Hardware timers are free-running counters driven by the system clock. They are the backbone of precise timing in embedded systems: generating PWM signals, measuring pulse widths, triggering periodic interrupts, and counting external events.

Timer Configuration Chain
flowchart LR
    CLK["System Clock
e.g., 84 MHz"] --> PSC["Prescaler (PSC)
÷ (PSC+1)"] PSC --> CNT["Counter (CNT)
Counts 0 → ARR"] CNT --> ARR["Auto-Reload (ARR)
Overflow → Reset"] ARR --> EVT{"Event"} EVT -->|"Interrupt"| ISR["Timer ISR"] EVT -->|"PWM"| OC["Output Compare
(CCRx)"] EVT -->|"DMA"| DMA["DMA Transfer"]
## Timer Prescaler Calculator
## Compute PSC and ARR for a desired timer frequency

import math

# System parameters
system_clock_hz = 84_000_000  # 84 MHz (APB1 timer clock on STM32F411)
desired_freq_hz = 1000        # 1 kHz timer interrupt (1ms period)
timer_bits = 16               # 16-bit timer (max ARR = 65535)

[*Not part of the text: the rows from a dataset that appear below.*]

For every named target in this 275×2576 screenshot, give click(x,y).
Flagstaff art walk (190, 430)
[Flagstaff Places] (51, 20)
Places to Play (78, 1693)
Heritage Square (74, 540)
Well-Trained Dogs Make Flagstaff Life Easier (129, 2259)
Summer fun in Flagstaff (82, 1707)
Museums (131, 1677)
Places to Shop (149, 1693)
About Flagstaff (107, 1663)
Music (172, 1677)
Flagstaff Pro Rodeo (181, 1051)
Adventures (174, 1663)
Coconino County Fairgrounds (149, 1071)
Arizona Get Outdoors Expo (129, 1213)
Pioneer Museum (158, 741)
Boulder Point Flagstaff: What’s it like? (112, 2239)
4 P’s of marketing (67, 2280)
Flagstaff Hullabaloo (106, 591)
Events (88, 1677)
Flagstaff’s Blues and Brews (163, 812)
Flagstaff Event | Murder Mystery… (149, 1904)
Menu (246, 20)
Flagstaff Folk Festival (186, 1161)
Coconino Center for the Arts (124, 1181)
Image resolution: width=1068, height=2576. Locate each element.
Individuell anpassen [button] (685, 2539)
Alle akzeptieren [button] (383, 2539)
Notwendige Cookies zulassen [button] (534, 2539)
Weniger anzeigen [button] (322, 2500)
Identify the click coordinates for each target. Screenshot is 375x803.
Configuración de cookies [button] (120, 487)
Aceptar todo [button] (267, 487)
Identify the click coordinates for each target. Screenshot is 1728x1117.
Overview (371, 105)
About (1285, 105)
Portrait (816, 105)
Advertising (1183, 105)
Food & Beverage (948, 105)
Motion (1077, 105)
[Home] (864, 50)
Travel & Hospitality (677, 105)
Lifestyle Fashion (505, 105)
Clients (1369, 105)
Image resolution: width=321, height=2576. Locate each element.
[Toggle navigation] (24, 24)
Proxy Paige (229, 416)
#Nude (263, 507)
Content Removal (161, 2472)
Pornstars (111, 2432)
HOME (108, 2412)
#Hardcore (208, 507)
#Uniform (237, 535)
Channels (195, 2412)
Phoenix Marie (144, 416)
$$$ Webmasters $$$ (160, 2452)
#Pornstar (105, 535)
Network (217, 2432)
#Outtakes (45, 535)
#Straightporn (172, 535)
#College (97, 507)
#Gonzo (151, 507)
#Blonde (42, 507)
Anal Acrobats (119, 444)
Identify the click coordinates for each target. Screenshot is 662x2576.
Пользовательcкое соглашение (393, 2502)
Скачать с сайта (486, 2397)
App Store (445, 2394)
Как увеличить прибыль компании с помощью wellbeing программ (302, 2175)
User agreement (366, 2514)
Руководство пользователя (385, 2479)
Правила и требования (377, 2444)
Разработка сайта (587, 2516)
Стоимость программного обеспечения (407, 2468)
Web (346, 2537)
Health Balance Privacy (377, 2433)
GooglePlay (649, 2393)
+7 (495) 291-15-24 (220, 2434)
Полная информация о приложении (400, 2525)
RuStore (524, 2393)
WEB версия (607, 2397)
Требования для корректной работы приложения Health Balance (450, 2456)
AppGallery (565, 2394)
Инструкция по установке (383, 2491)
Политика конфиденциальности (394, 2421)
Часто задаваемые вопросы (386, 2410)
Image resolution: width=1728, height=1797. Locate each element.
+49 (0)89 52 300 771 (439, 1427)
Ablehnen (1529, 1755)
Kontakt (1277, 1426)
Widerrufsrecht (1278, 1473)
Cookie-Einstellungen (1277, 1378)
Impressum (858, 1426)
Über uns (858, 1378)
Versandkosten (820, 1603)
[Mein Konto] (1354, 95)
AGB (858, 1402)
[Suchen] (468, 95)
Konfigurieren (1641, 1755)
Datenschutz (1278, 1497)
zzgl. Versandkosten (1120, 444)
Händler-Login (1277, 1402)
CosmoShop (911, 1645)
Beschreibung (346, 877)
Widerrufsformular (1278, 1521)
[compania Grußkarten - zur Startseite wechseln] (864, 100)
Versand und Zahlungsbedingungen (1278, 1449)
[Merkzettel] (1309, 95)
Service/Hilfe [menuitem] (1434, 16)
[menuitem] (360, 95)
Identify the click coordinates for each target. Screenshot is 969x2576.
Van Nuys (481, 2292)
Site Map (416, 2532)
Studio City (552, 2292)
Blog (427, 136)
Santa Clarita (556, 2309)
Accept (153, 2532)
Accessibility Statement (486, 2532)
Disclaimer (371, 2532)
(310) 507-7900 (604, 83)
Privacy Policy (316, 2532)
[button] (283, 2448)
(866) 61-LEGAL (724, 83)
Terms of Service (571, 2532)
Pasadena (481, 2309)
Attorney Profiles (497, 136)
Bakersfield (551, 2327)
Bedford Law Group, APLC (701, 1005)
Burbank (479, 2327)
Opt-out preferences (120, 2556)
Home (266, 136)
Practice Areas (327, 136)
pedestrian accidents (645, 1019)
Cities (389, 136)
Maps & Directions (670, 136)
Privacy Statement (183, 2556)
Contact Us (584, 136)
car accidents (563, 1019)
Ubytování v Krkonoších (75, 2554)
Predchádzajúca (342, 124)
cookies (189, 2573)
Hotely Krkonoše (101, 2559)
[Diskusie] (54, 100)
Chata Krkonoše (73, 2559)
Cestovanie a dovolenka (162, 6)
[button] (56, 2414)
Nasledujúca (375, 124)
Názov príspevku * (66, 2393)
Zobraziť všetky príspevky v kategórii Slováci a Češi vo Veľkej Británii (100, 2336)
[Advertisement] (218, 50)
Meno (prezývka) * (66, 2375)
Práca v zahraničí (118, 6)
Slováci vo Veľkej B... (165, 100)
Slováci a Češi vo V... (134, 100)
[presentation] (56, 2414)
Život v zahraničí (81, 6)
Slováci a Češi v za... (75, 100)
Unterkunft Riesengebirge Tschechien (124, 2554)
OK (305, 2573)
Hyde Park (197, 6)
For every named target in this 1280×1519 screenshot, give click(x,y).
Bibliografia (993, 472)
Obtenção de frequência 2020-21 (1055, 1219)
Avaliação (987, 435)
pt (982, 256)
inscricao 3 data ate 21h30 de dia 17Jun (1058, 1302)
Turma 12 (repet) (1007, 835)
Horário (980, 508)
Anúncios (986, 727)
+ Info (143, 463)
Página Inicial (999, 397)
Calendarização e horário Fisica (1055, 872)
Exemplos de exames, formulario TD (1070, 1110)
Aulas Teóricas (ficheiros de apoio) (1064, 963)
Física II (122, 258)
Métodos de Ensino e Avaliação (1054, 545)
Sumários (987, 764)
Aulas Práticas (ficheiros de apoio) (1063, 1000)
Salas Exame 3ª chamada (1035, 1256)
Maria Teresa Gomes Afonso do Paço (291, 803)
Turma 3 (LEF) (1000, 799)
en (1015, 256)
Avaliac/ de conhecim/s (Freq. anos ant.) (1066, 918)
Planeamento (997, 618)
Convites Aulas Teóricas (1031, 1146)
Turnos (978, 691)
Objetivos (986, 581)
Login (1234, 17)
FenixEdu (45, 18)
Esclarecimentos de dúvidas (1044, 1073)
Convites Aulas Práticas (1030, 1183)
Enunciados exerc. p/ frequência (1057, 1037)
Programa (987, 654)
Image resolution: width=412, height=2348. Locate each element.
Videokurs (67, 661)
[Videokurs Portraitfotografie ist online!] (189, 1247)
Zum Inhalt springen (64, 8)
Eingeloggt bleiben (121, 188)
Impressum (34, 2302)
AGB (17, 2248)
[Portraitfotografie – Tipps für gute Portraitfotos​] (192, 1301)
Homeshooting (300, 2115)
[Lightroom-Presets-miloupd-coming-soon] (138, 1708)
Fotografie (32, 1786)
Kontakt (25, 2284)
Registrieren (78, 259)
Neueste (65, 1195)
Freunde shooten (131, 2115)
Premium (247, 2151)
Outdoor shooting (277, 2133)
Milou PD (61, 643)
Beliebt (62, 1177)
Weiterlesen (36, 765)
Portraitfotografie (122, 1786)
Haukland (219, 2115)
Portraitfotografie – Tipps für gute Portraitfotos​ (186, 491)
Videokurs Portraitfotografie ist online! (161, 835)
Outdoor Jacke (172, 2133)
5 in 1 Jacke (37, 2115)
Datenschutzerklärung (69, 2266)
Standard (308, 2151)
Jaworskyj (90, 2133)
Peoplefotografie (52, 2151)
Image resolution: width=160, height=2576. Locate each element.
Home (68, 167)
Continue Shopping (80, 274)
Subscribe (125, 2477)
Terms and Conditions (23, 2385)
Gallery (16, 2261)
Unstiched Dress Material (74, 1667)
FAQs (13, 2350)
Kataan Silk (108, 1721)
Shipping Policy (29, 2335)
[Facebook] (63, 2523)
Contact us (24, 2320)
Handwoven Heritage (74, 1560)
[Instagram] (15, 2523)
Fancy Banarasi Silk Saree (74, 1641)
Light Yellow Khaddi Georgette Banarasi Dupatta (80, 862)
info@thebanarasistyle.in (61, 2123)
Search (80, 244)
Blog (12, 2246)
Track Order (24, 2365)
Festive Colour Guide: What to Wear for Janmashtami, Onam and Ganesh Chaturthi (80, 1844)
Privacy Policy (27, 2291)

max_count = (2 ** timer_bits) - 1  # 65535

# Calculate: freq = clock / ((PSC+1) * (ARR+1))
# So (PSC+1) * (ARR+1) = clock / freq
total_counts = system_clock_hz / desired_freq_hz
print(f"Total counts needed: {total_counts:.0f}")

# Find best PSC/ARR combination (prefer larger ARR for better resolution)
best_psc = 0
best_arr = 0
best_error = float('inf')

for psc in range(0, 65536):
    arr = total_counts / (psc + 1) - 1
    if arr < 0 or arr > max_count:
        continue
    arr_rounded = round(arr)
    actual_freq = system_clock_hz / ((psc + 1) * (arr_rounded + 1))
    error = abs(actual_freq - desired_freq_hz)
    if error < best_error:
        best_error = error
        best_psc = psc
        best_arr = arr_rounded
    if error == 0:
        break

actual = system_clock_hz / ((best_psc + 1) * (best_arr + 1))
print(f"\nBest configuration for {desired_freq_hz} Hz:")
print(f"  PSC = {best_psc}")
print(f"  ARR = {best_arr}")
print(f"  Actual frequency: {actual:.2f} Hz")
print(f"  Error: {abs(actual - desired_freq_hz):.4f} Hz")
Output
Total counts needed: 84000

Best configuration for 1000 Hz:
  PSC = 83
  ARR = 999
  Actual frequency: 1000.00 Hz
  Error: 0.0000 Hz

PWM Generation

Pulse Width Modulation uses a timer’s output compare feature to generate variable-duty-cycle square waves. The duty cycle is set by the CCR (Capture/Compare Register) value relative to the ARR (Auto-Reload Register).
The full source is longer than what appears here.